Günaydın sevgili okuyucularım nasılsınız  bu sabah? Hatay’daki patlamaların, dün çıkan huzursuzluğun acı  ve  şaşkınlığın yankıları sürerken nete düşen haberler,  görüntüler tüyler ürpertiyor. Kan donduruyor. Ve hala şok durumlarındayız. Ne düşünebiliyoruz ne de yazabiliyoruz. Bir garip durumdayken engeliler haftası gelmiş bile. Yani hepimizin haftası, bazen bedensel bir engel olmadan da insan kendini engelli algılayabilir! Şimdi kendimi algıladığım gibi.

Bir zamanlar “sol ayağım” diye bir kitap okumuştum. Christy Brown’un. Christy hem kitabın yazarı hem de kahramanı. “Chrısty yirmi üç kardeşli ailenin bir çocuğudur.
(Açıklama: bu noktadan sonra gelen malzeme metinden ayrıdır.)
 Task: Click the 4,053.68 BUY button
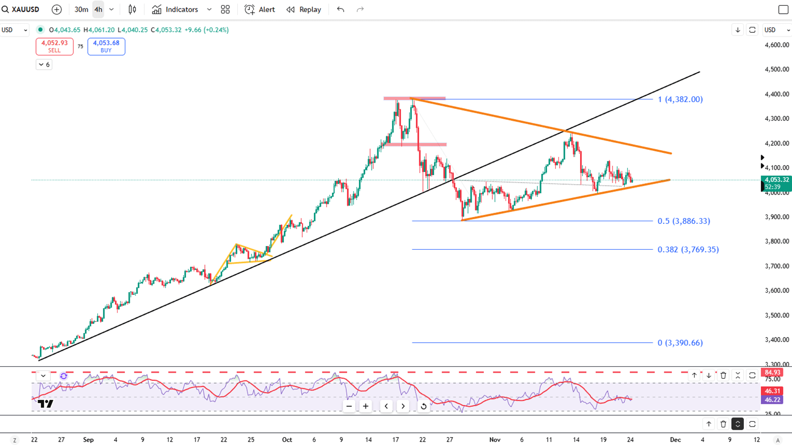tap(106, 47)
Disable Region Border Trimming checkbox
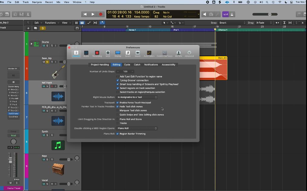The height and width of the screenshot is (191, 307). (118, 134)
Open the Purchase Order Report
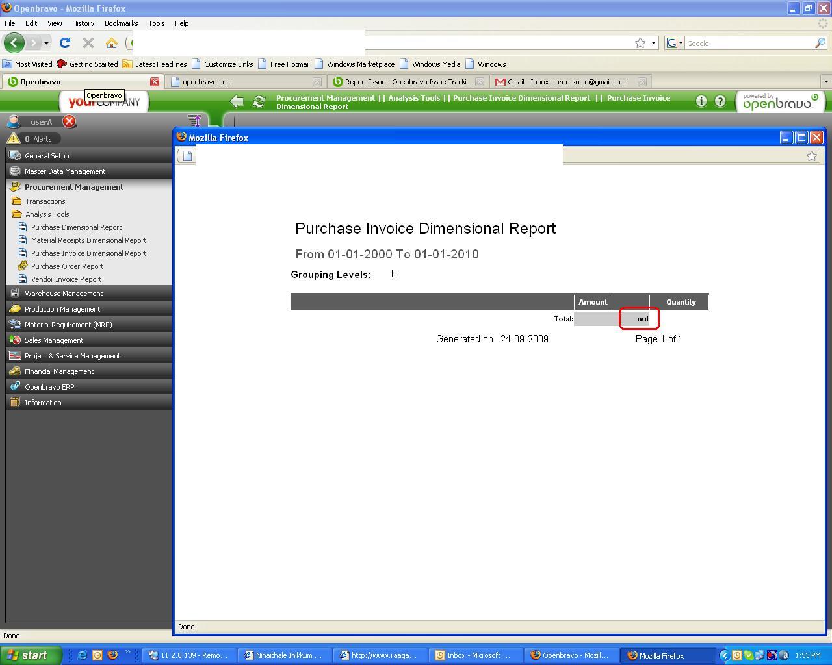Screen dimensions: 832x665 tap(67, 266)
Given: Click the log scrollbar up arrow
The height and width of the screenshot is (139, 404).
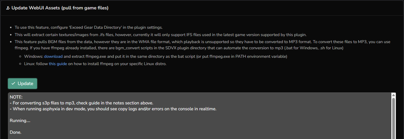Looking at the screenshot, I should 393,95.
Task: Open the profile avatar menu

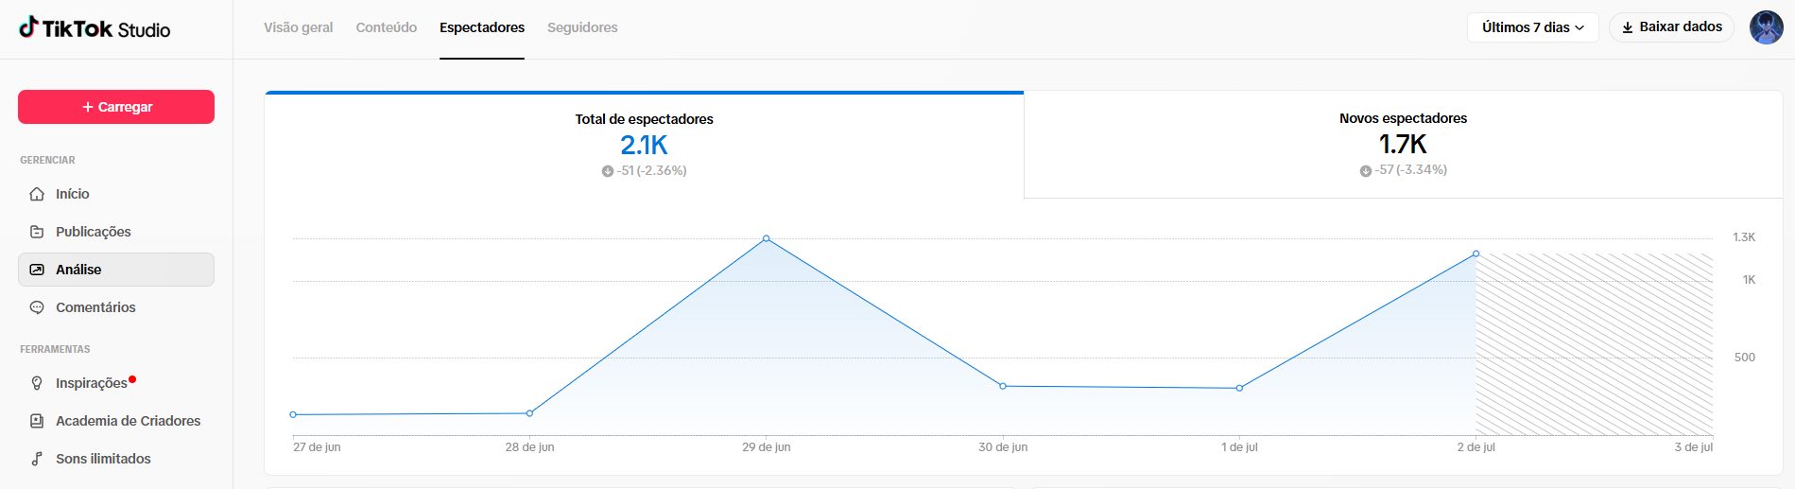Action: [x=1766, y=27]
Dört aylıktan sonra farklı gelişmeler göstermeye başlar… Boynu hep arkaya düşüyor, bilekleri geriye kayıyordu. Bu sorunları ailesi kendileri çözmeye çalıştılar. Ama başarılı olamadılar. Chrısty bir yaşına geldiğinde doktora gittiler. Doktorlar çocuğun beyinsel özürlü olduğunu söylediler. Ailesi çocuklarının özürlü olduğunu kabul etmek istemiyordu. Beş yaşına kadar Chrısty hep böyle yaşar. Ondan sonra ancak dürtüleri sayesinde sol ayağının ayrımına varır onunla resim yapabilmektedir. Bunun ayrımına varınca engellerin yıkılabileceğine dair bir umut belirir içinde. Ve ailesinin desteği ile çalışmaya başlar. Yoğun ve yorucu çalışmalar. Bedenin  yorulması giderilebiliyordu ancak ruh yorulunca onun iyileşmesi çok zor oluyordu. Çünkü bedene yön veren ruh ve yaşama sevinci aslında. Christy ruhsal çıkmazlar düşmediği zamanlarda çalışmalarına daha çok yoğunlaştı ve sonunda birçok engeli ortadan kaldırabildi.”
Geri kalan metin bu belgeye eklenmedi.